Time taken to restore data from capacity tier

jpek · Post by **jpek** » Nov 25, 2021 5:03 am this post

The data store in the capacity tier is "incremental forever", I am curious if this causes more time to restore data from the capacity tier with long backup retention policy?

Post by **HannesK** » Nov 25, 2021 6:56 am this post

Hello,
What are you trying to compare (which hardware)? How would you compare it with classic block storage?

I believe it's hard to have similar object storage and classic block storage to make it somehow comparable... comparison with hyperscalers makes no sense, as the IO performance would be high, but network connection low compared to classic block storage.
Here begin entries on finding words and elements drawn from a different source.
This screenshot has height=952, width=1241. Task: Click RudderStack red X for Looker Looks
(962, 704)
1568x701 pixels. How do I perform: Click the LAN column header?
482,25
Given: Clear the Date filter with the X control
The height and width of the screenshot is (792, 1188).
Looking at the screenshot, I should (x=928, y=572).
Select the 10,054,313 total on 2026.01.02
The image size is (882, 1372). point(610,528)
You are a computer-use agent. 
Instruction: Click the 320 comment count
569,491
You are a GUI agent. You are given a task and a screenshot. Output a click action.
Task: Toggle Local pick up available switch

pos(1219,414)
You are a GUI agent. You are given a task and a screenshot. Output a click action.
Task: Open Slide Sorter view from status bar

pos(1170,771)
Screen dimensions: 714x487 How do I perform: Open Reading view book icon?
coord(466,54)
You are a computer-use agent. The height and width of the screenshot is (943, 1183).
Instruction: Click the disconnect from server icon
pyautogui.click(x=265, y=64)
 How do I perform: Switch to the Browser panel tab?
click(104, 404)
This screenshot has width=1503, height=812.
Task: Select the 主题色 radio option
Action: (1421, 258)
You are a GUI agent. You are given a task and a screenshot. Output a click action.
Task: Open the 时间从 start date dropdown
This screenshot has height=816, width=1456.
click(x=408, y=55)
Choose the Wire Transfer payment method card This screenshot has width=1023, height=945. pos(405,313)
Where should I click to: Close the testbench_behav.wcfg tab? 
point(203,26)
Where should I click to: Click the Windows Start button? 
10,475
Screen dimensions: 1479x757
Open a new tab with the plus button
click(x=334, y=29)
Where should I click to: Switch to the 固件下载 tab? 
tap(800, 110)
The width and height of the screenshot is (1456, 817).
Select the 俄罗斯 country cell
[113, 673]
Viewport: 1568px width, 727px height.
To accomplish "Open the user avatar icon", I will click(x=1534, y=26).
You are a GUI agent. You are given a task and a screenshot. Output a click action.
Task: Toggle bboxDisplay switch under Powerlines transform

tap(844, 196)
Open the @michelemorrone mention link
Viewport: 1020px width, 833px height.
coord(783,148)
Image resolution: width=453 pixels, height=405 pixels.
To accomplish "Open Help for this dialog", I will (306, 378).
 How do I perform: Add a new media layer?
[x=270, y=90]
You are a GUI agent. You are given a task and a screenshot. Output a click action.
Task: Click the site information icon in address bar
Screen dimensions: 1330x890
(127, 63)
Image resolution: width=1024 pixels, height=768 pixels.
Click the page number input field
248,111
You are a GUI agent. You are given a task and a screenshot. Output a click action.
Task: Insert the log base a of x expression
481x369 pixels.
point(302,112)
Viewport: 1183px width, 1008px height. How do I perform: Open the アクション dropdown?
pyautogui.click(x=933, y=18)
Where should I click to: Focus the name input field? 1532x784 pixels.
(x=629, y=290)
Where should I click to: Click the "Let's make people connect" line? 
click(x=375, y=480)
I think, nobody tried comparing for example 999 restore points on 60 disks object vs 60 disks block. But I would assume that block storage is the faster in most small-scale cases.

The format on object storage is very different from classic block storage. It's always tons of small objects instead of large backup files on classic repositories.

Best regards,
Hannes

jpek · Post by **jpek** » Nov 25, 2021 8:29 am this post

Thanks for the reply.
What confuses me most is the native format in the capacity tier which is always tons of small objects, if we have 999 restore points and to restore to the 999th restore point, do Veeam need to go thru all the previous 998 increment backup before it can restore to the 999th restore point? or the native format in the capacity tier enable Veeam to restore the 999th backup with visit the previous 998 increment backup?

Post by **HannesK** » Nov 25, 2021 12:25 pm this post

we read the metadata that is needed to create "the full picture".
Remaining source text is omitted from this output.